Inspired by a conversation along the lines of “Why don’t we just write the stupidest song ever?”, the track was in fact one that leaned more ‘embarrassing’ than ‘number one hit’ in the eyes of guitarist Dan Hawkins.

“It was probably Justin, my brother, who came up with the first riff: he and Frankie [Poullain, bassist] were sparring with that ridiculous chorus line very early on,” Hawkins told The Guardian. “I came up with the bridge and the back end of the chorus and tried to put it into some sort of semblance of a song. We took that arrangement into a dingy rehearsal room a few days later.”
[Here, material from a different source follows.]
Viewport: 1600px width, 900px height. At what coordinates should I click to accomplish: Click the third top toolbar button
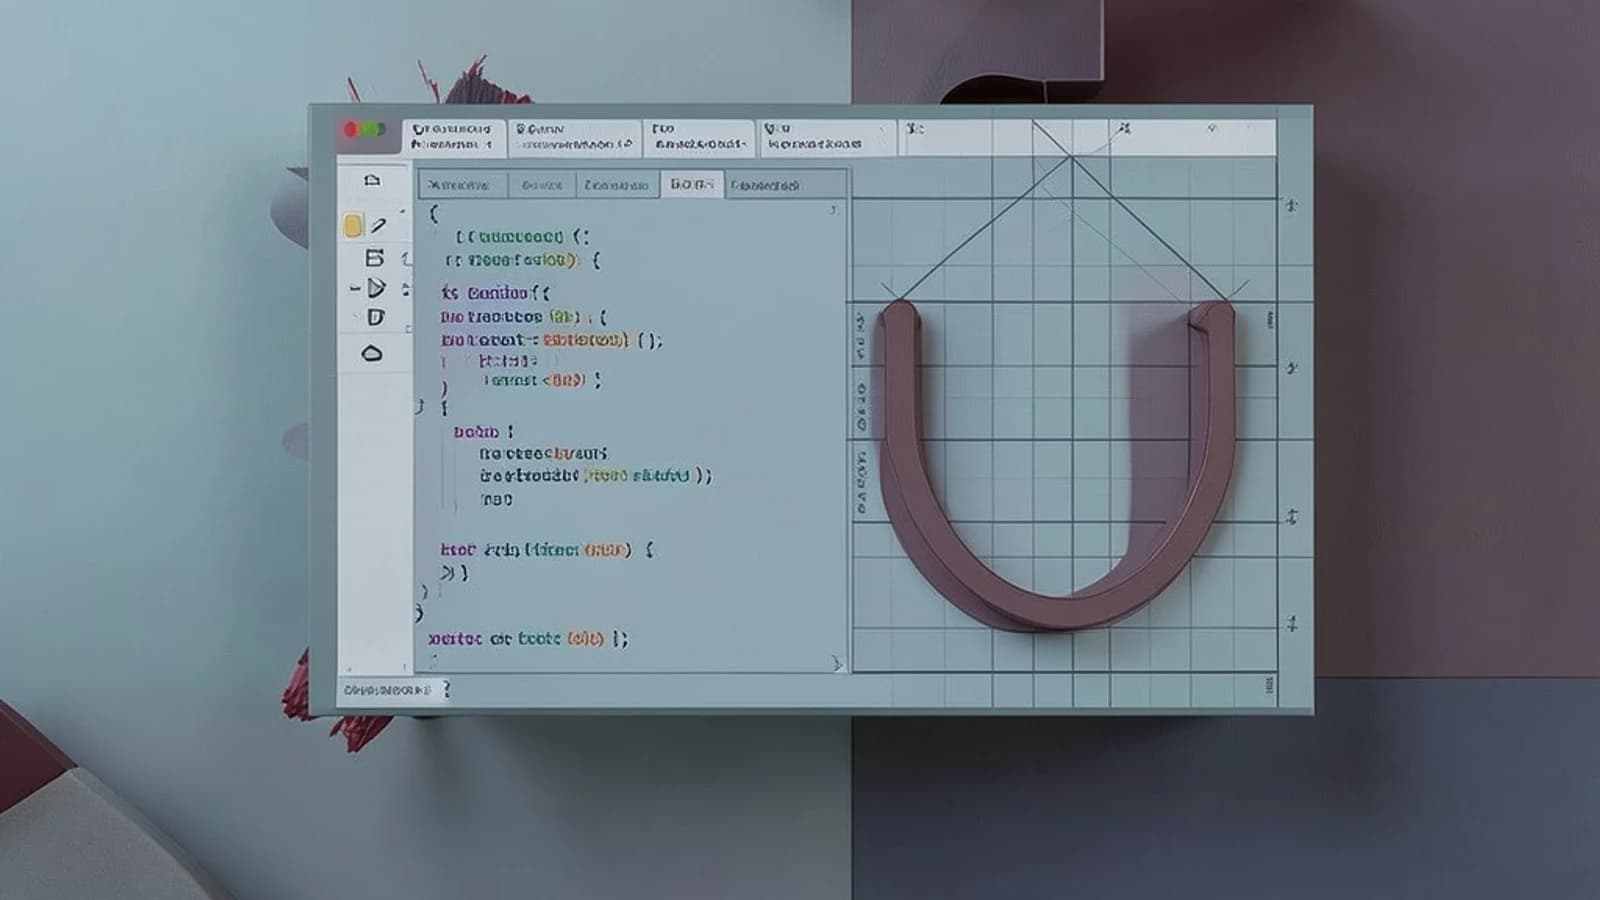[x=699, y=137]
“I expected us all to feel embarrassed playing it. But everyone was singing along to the chorus the second time it came around. We looked at each other and thought: “This is it. It’s staying.” I was like: “Oh fuck. It’s staying.”

Frontman Justin Hawkins added, “We didn’t labour over it. We didn’t toil and look for the ultimate riff. I was just following my fingers, really.”

“I think we were sitting at what we used to call the Table of Truth: it was a round wooden table in the flat where Frankie and Dan lived. Things that are cartoonish and ridiculous — that’s my raison d’être. The ridiculous things that the Darkness do are tempered by Dan’s actual good taste. For me to be turned on, it’s got to have something in it that makes him go: “You can’t do that.”

The rocker also recalled being on a “pathological quest to put ‘love’ in every single song”, a topic he claimed bands were afraid to talk about: “The huge songs, the ones that really get you in the heart, they’re actually talking about it and they’re using the word ‘love’,” he said.

“I remember when we rehearsed the song, our manager came down and just said: ‘That’s a hit, that is.’ This was news to us. We recorded it in 2001 — the lead vocal was recorded on 11 September, the day of the 9/11 attacks. We played it with Robbie Williams at Knebworth a few summers later. It really was like: “Shit! Now we’re famous.”